Political chaos has deterred foreign investors, but lawyers hope new prime minister Narendra Modi can create a more business-friendly environment
With political turmoil bringing business activity in India to a virtual standstill this year, even the country’s leading firms have felt the pinch. Scandals such as the allocation of 2G spectrum licences effectively brought policy-making to a halt, while retrospective tax laws have put off all but the most committed foreign investors. As a result, India’s GDP dipped in 2013 for only the second time in a decade, from $1.87trn (£1.1trn) to $1.84trn.
Despite this, Amarchand & Mangaldas, India’s largest firm by lawyer headcount and turnover, managed to post a revenue rise.
“Given the political paralysis there was a slowdown in the market last year, but we still saw 15 per cent growth in revenue,” says partner Raghubir Menon.
Although the firm is heavily weighted towards corporate work, which accounts for 50 per cent of revenue, the introduction of a new Companies Act in 2013 helped mitigate the impact of there being almost no M&A work.
“The corporate stream has been fairly busy because we’ve had the new act – there’s been a lot of restructuring work,” explains Menon.
A positive knock-on effect of India’s political troubles has been a sharp rise in litigation work, cancelling out the lack of investment in areas such as infrastructure, energy, roads and power.
Corporate powerhouse AZB & Partners also found a boom in litigation work made up for the shortfall in corporate transactions.
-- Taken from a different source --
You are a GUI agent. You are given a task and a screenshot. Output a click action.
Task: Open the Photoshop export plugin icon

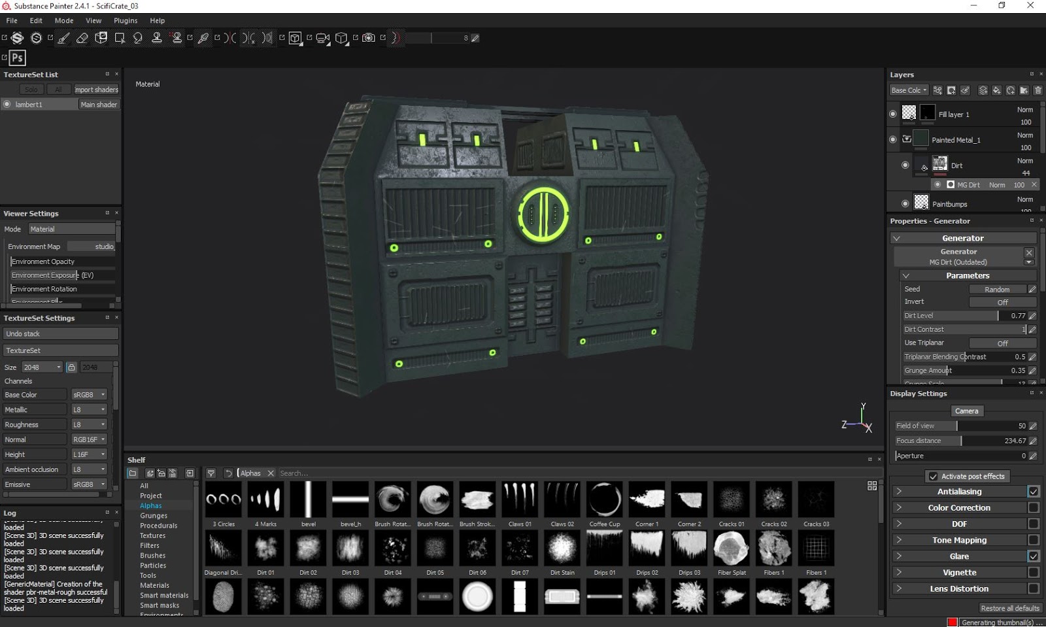[x=16, y=58]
“Our turnover went up by about 15 per cent, mainly due to litigation,” says managing partner Zia Mody, adding that the matters the firm was instructed on related to defaults and stress in the financial system. “Litigation contributed about 22-25 per cent to the firm [in the past financial year], when it used to be about 15-18 per cent.”
Although about 50 per cent of AZB’s work originates overseas, the firm continued to get some foreign direct investment mandates from a small number of investors who already had a presence in India.
“We found that investors who already had more than a hole in the ground – like Glaxo – were happy to invest more because they’d already bought into India,” says Mody. “We also saw continued interest from private equity clients, although the cycle to close a deal was longer.”
One such deal was advising Kohlberg Kravis Roberts on its $630m acquisition of Alliance Tire Group from Warburg Pincus.
Retrospective tax changes
Aside from litigation, tax work has weathered the downturn pretty well, thanks largely to a retrospective amendment to tax laws introduced following Vodafone’s 2007 purchase of Hutchison Essar Telecom. The Vodafone case has been in the Indian courts for years, with the former government claiming the company avoided tax on the deal while the telecoms giant argues that India has no jurisdiction to earn tax on the transaction.
Luthra & Luthra has benefited from the rise in tax work is. “We’re unique because we have a large tax and indirect tax team, which many firms don’t,” says managing partner Rajiv Luthra. “That was a decision we took about six years ago. My view is that as the economy shrinks, tax work is the low-hanging fruit and we timed our move right. I tried to see where other firms weren’t, and that strategy has worked well.”
Despite this, Luthra says that last year was not great financially for the firm, due largely to the fall-off in capital markets and a general lack of appetite from clients to do business. Luthra & Luthra shifted its focus from international corporates to Indian companies in the wake of the global recession, only for those companies to shy away from investing in light of the domestic political situation.
The picture has been similar at Fox Mandal, which is still smarting from its 2011 break-up with Mumbai’s Little & Co. Having previously focused on gaining work from international clients, Fox Mandal more recently shifted its attention to Indian corporates, winning the likes of the Hinduja Group in the process. With the loss of much domestic work, the firm has suffered.
“India’s always been strong domestically, but in the past two years Indian companies didn’t invest in India and it’s been tough for the firm,” says managing partner Som Mandal. “Business has been slow in the past year, with not many major deals happening. We also lost a large chunk of people because of Little’s presence in Mumbai. We didn’t market ourselves in Mumbai so our reach has really shrunk.”
Despite the troubles of the past couple of years, the market is hopeful that the new government, led by the BJP’s Narendra Modi, can turn things around.
“People were fed up and voted for a big change,” says Mandal. “The new prime minister is forward-thinking and proactive within the business community. This will not only help Indian investors, but also help foreign investors to have confidence in India.”
Luthra believes the new government is “making the right noises”, while Menon at Amarchand says the firm’s bureaucrat contacts in Delhi have indicated that policies aimed at attracting foreign investment will soon be drawn up.
However, positive results may not be seen in the Indian legal sector this financial year, or even next.
As AZB’s Mody says: ““My concern is that the radical change in sentiment is almost desperately clinging on to a new beginning but that it won’t give big results.”